Nonetheless, I have recently come to feel more and more strongly that we should not just look at someone from the outside, from a distance, and evaluate them. I have come to believe that we must give more importance to the aspect of what a certain person is striving for, what he or she is struggling with. The good fortune of having a heavenly robe of feathers come and stroke you seldom comes. There are probably many more people who end their lives without ever having such good fortune. However, this does not necessarily mean that their lives were meaningless. They may have been struggling with something that others do not know about. That "something" may have been important. The "how" may have been important. A painter may have developed an image in his mind before it became a painting. The sculptor may have held the material in front of him and contemplated an ideal form that has yet to be realized. How long the scientist must suffer before his work is complete, before it becomes an article! How many times does it happen that a picture is not made at last, a sculpture is not completed at last, or a paper is not published? Those who look at it from the outside cannot understand. It is, so to speak, a world before figuration. It is a world before a thing with a definite form is born out of chaos, or is about to be born out of chaos. It is not a meaningless world for the person himself/herself and for those who are deeply interested in knowing his/her world.

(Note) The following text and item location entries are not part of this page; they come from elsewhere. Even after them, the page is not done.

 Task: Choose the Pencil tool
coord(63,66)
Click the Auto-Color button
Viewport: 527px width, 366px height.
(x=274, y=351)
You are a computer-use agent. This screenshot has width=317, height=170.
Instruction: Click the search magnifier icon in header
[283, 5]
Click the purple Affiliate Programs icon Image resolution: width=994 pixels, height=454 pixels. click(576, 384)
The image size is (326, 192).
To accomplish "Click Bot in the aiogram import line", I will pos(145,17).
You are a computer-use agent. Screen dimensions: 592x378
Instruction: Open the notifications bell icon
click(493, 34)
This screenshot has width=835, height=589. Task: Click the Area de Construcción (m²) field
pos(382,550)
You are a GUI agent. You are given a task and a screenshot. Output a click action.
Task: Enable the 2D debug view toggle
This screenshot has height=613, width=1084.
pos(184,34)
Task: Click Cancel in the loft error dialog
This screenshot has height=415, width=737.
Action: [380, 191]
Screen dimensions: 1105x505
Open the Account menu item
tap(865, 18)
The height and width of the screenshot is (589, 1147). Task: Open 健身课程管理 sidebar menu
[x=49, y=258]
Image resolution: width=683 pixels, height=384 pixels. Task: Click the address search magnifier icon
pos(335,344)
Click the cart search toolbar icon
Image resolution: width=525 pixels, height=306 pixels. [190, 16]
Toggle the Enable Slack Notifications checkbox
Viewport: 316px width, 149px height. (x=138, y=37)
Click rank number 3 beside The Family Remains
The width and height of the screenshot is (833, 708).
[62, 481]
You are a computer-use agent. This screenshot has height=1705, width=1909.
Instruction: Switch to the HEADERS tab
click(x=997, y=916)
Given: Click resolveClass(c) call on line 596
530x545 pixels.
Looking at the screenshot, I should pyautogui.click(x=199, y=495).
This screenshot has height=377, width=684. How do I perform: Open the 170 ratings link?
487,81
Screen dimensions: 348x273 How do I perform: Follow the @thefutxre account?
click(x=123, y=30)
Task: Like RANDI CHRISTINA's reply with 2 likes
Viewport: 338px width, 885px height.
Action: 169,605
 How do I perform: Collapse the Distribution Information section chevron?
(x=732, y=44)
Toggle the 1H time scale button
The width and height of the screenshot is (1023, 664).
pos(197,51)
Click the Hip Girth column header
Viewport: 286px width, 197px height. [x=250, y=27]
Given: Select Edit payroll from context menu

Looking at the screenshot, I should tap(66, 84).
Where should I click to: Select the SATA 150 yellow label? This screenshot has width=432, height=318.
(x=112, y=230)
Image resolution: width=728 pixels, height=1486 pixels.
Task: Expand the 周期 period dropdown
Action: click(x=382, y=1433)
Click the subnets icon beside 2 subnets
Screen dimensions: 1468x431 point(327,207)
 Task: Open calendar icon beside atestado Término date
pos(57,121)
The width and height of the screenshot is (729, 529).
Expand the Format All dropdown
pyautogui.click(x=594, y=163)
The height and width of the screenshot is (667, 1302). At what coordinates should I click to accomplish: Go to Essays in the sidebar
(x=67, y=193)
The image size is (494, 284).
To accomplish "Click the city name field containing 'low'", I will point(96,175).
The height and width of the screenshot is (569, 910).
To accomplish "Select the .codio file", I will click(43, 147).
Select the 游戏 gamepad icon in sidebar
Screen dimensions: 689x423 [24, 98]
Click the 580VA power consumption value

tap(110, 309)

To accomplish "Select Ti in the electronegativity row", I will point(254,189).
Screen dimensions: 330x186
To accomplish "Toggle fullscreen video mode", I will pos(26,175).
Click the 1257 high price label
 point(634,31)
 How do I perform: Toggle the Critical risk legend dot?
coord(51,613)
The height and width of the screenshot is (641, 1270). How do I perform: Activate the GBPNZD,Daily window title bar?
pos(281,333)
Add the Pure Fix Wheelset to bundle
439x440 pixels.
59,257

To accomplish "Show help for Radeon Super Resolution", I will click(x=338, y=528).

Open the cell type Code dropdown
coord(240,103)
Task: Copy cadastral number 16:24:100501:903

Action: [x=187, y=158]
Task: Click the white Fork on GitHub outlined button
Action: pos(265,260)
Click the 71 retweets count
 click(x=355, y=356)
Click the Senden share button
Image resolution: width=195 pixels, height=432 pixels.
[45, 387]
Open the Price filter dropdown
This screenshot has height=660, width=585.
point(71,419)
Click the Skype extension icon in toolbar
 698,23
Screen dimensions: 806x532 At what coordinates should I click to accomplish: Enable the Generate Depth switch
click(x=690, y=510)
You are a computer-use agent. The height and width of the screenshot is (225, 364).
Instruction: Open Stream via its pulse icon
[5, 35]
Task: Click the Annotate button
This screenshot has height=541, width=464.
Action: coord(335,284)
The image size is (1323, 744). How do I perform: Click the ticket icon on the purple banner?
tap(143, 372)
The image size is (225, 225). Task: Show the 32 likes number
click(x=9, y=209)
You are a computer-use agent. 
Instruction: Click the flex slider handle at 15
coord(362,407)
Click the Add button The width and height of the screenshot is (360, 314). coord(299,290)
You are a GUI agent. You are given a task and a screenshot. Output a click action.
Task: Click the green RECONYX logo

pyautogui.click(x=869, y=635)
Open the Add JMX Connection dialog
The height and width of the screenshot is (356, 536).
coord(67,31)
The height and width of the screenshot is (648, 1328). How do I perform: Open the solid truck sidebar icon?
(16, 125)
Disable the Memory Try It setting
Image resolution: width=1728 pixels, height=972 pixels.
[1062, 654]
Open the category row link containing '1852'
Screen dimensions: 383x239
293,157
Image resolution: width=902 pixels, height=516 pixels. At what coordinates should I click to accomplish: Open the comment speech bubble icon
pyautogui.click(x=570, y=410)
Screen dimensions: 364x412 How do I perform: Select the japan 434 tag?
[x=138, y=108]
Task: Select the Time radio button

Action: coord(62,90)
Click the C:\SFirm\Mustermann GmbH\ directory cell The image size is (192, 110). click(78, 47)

As a result of the development of scientific civilization, the methods of information transmission have changed rapidly. Information given to us through newspapers, radio, and television has become increasingly important and has an overwhelming influence on us. On the one hand, it has the effect of making us feel closer to events that took place far away and people who are not directly related to us. On the other hand, however, it also transcends the particularity of the individual receiving the information and provides pre-selected information to everyone in the same way. It is a selection from among what has already been embodied. The pre-figurative world is not at issue from the beginning.
It is not just about information transfer. Machines have come to take over even some of the functions of the human brain. However, such machines also accept questions only when they transform already embodied knowledge into an appropriate symbolic form. And the answers that the machine gives us are also only about embodied knowledge. Humans have a built-in pre-figurative world. And we try to extract something concrete from it. Science and art are manifestations of such efforts. It is an effort to put a nose to the chaos, so to speak. At least one of the meanings of life can be found here.
(in "Zuihitsu Zenshu, Vol. 9" / Jun Ishihara, Shinichiro Asanaga, Hideki Yukawa, Showa 44 (1969), Shogaku Books, pp.333-6)
※The above article is an English translation of "「具象以前」湯川秀樹(1961年1月): 本に溺れたい ", by DeepL.